Reproduce exactly, and only, the lines running from the start of the entries below to the line containing "has width=1080, height=608.".

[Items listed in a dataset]
------------------------------------

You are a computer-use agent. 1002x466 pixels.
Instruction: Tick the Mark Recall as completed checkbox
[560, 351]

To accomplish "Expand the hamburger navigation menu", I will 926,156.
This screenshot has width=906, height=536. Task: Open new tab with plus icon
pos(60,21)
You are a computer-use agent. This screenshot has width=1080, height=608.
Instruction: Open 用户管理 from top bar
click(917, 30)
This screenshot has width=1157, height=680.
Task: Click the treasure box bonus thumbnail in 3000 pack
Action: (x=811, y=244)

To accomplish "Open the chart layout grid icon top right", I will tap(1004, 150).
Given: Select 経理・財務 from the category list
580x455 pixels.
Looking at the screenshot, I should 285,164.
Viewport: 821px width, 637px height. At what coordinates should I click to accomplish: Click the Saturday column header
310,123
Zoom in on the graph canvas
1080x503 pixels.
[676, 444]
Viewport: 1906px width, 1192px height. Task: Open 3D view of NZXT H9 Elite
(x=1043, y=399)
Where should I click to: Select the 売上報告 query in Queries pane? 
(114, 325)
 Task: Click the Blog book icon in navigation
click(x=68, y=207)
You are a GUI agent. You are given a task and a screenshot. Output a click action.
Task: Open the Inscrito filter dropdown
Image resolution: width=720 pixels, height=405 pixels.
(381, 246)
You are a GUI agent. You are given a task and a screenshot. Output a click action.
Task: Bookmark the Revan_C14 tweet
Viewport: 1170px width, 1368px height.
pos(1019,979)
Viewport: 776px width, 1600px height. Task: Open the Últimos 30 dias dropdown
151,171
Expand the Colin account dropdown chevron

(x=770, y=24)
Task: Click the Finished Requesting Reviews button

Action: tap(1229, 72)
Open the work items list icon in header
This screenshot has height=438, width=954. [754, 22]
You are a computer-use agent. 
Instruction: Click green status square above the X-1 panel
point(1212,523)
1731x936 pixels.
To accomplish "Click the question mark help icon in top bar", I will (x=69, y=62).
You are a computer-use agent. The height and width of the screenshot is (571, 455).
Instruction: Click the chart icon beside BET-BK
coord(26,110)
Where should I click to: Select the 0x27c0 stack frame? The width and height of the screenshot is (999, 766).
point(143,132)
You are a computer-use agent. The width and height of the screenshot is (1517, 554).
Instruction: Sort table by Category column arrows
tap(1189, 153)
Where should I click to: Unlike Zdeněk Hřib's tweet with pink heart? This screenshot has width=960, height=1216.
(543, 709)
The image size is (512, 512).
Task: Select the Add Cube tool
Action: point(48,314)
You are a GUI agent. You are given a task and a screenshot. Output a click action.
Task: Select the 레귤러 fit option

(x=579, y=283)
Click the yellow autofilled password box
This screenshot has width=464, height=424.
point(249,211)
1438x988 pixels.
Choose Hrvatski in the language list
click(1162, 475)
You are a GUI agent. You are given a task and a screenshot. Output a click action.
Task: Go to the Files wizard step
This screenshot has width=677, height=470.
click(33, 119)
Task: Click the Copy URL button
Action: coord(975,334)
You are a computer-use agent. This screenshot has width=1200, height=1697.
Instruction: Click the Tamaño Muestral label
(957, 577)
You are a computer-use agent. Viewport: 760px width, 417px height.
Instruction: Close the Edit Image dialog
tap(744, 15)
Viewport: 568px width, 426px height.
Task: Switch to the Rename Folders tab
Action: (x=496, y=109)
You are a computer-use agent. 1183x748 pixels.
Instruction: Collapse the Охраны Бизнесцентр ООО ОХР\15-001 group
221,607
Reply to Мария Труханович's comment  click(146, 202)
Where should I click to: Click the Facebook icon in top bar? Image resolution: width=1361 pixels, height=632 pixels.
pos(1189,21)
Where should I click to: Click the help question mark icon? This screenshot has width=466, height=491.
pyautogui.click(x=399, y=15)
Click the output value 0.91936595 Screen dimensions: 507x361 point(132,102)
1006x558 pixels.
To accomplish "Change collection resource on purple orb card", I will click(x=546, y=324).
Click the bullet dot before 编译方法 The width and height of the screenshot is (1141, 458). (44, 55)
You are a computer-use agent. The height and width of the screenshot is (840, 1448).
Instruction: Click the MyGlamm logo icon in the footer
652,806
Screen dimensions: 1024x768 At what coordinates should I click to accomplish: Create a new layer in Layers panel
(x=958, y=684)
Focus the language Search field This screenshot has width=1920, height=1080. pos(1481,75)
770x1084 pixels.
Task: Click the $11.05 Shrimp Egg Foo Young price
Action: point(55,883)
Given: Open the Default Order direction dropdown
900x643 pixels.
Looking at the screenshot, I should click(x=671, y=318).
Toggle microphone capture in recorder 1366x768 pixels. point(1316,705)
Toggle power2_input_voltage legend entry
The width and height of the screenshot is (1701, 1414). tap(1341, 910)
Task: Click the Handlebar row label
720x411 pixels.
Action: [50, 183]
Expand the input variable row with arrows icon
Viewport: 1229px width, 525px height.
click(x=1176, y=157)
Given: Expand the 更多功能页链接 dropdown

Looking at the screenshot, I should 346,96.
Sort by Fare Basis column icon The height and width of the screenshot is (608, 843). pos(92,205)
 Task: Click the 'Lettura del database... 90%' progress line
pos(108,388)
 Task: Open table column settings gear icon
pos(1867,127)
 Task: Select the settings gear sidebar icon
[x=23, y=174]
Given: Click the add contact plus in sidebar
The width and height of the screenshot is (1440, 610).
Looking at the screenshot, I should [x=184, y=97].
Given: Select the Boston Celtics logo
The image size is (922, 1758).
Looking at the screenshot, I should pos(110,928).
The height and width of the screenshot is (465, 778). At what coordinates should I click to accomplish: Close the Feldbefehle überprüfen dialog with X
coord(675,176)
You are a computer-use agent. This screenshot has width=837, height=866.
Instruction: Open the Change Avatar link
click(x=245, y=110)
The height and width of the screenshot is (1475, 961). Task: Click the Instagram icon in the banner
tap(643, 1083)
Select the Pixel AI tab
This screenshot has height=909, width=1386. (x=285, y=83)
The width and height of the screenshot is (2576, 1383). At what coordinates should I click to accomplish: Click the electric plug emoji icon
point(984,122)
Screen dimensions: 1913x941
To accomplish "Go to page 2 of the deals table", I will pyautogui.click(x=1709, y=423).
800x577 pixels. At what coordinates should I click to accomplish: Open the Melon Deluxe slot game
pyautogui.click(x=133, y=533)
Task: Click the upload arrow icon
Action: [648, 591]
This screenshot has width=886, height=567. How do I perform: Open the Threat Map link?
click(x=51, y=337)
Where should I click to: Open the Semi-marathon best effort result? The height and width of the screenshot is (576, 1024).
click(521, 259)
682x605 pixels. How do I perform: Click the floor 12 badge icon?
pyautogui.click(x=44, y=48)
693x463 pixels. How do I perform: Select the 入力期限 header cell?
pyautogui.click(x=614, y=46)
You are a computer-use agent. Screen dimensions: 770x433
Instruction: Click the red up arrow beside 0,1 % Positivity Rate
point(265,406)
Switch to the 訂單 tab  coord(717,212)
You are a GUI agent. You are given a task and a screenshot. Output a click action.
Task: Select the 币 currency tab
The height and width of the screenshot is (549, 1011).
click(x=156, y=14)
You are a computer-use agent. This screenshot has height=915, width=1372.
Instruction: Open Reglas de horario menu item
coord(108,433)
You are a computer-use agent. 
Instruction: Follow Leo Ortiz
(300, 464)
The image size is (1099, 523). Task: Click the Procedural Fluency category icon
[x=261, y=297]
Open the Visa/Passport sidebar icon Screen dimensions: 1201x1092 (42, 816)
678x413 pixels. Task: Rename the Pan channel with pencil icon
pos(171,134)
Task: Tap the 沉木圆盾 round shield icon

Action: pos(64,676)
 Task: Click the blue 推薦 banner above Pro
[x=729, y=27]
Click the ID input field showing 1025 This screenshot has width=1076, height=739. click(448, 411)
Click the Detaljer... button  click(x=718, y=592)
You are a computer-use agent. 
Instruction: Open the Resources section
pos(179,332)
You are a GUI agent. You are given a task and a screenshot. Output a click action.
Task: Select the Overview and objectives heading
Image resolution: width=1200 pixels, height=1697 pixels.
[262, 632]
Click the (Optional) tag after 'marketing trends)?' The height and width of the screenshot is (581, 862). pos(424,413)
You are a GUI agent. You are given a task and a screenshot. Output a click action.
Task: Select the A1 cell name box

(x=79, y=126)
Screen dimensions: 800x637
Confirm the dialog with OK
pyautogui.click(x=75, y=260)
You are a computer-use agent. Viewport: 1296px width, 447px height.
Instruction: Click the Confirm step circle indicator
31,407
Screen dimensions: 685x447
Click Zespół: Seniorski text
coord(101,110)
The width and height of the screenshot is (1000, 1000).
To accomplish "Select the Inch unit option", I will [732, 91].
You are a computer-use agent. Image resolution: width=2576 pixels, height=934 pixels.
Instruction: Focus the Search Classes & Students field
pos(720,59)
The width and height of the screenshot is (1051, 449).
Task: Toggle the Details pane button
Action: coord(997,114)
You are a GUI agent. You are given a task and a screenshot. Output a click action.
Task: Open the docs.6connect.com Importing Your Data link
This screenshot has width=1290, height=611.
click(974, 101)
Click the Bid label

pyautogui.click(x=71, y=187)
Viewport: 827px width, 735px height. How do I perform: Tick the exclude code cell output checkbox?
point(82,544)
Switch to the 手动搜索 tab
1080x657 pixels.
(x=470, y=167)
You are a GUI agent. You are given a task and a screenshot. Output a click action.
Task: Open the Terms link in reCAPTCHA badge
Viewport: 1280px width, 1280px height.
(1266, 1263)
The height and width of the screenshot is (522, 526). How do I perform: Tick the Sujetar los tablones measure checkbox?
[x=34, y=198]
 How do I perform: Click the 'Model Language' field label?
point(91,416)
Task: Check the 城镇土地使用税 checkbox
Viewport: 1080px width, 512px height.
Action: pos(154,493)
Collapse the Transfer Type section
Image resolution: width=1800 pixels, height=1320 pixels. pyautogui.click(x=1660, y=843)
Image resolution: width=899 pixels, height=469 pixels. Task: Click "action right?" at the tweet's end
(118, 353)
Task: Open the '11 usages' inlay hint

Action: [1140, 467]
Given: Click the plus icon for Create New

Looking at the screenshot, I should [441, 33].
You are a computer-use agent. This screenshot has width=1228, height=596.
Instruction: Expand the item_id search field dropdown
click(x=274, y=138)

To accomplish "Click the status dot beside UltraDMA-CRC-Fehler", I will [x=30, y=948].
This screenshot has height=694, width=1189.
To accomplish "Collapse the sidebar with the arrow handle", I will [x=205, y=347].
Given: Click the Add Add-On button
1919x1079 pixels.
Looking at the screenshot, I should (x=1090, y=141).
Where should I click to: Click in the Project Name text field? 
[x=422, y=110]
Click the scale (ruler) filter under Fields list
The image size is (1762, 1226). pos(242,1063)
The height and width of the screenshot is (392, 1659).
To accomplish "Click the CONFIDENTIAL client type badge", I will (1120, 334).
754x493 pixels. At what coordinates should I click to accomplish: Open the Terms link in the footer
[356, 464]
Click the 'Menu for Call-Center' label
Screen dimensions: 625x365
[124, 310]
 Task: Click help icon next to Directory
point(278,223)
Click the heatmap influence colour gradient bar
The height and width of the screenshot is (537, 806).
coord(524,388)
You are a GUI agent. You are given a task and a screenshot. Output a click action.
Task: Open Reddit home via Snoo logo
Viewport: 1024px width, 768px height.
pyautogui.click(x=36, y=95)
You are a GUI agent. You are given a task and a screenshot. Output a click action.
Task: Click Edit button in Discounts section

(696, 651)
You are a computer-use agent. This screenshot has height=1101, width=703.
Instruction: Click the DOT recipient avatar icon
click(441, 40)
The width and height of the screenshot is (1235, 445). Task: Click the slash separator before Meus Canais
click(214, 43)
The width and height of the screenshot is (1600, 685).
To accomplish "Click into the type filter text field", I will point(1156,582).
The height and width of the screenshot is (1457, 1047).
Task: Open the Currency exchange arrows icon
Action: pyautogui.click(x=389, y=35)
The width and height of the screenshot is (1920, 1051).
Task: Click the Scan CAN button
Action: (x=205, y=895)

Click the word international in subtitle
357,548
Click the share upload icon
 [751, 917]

------------------------------------

> RESPONSE
You are a computer-use agent. 1002x466 pixels.
Instruction: Tick the Mark Recall as completed checkbox
[560, 351]

To accomplish "Expand the hamburger navigation menu", I will 926,156.
This screenshot has width=906, height=536. Task: Open new tab with plus icon
pos(60,21)
You are a computer-use agent. This screenshot has width=1080, height=608.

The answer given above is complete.